_Data extracted from a collection:_
☆ ☆ ☆ ☆ ☆ ☆ ☆
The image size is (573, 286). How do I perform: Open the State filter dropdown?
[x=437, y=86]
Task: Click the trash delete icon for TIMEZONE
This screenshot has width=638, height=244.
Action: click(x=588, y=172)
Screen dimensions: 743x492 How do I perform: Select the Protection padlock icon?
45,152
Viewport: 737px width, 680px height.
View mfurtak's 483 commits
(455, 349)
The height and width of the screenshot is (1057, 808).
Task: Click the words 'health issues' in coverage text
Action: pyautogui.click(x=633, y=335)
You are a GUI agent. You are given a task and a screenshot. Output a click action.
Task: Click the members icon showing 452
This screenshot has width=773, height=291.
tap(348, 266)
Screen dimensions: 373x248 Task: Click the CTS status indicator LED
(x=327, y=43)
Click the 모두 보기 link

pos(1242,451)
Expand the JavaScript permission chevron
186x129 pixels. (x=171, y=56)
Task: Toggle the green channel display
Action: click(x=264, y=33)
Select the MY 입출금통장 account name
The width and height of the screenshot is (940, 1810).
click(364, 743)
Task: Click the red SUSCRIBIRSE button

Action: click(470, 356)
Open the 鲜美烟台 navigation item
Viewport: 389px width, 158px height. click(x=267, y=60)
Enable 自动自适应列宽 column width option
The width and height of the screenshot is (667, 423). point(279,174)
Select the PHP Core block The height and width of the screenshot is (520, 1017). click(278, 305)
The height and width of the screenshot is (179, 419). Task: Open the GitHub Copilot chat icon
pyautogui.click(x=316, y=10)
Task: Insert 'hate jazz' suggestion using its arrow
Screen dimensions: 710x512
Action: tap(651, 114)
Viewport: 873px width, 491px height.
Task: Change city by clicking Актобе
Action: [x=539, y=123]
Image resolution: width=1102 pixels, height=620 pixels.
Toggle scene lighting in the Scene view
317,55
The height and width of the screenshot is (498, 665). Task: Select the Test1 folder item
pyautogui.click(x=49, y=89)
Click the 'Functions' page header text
☆ ☆ ☆ ☆ ☆ ☆ ☆
_Required work:_
Beginning at the top of the data, extract each line through the line containing "You are a GUI" and return those lines exactly, with nothing added.

_Exercise answer:_
The image size is (573, 286). How do I perform: Open the State filter dropdown?
[x=437, y=86]
Task: Click the trash delete icon for TIMEZONE
This screenshot has width=638, height=244.
Action: click(x=588, y=172)
Screen dimensions: 743x492 How do I perform: Select the Protection padlock icon?
45,152
Viewport: 737px width, 680px height.
View mfurtak's 483 commits
(455, 349)
The height and width of the screenshot is (1057, 808).
Task: Click the words 'health issues' in coverage text
Action: pyautogui.click(x=633, y=335)
You are a GUI agent. You are given a task and a screenshot. Output a click action.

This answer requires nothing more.